No. 58.—DEPOSITION OF ILIA PETROV LIMONEV, a fisherman of Doiran, serving in the 70th Bulgarian Regiment (Fourth Battalion, Fifteenth Company), was imprisoned in the School at Serres, and succeeded in breaking out and disarming the sentries. His narrative contains two interesting details. His detachment, reduced to thirty-two men, was separated from its battalion, and retreated through Demir-Hissar to the village of Kavakli. On July 6, it was surrounded by a Greek company numbering 200 men, and surrendered. "After disarming the Bulgarian soldiers, the Greeks bound them and massacred them.

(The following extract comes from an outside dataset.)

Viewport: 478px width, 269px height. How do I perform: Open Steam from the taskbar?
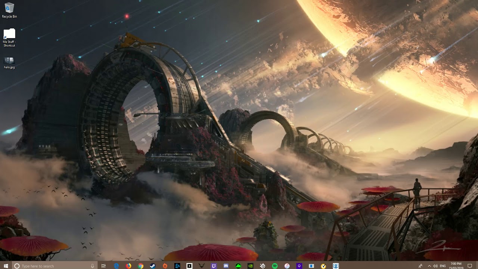coord(153,266)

In this


fashion twenty-four Bulgarian soldiers were slaughtered in the most barbarous fashion,. when at length a Greek officer arrived, and said that that was enough. The eight men who survived, including Limonev himself, were brought to Serres on the 8th, cruelly beaten and shut up in the girls' school." Among the sixty Bulgarian civilians imprisoned with them in an upper room, were four women, one of them very old. Describing what he saw after his escape, Limonev states that the Greek artillery mistook the Greek refugees-near the station for Bulgarians, turned their machine-guns upon them, and killed an immense number.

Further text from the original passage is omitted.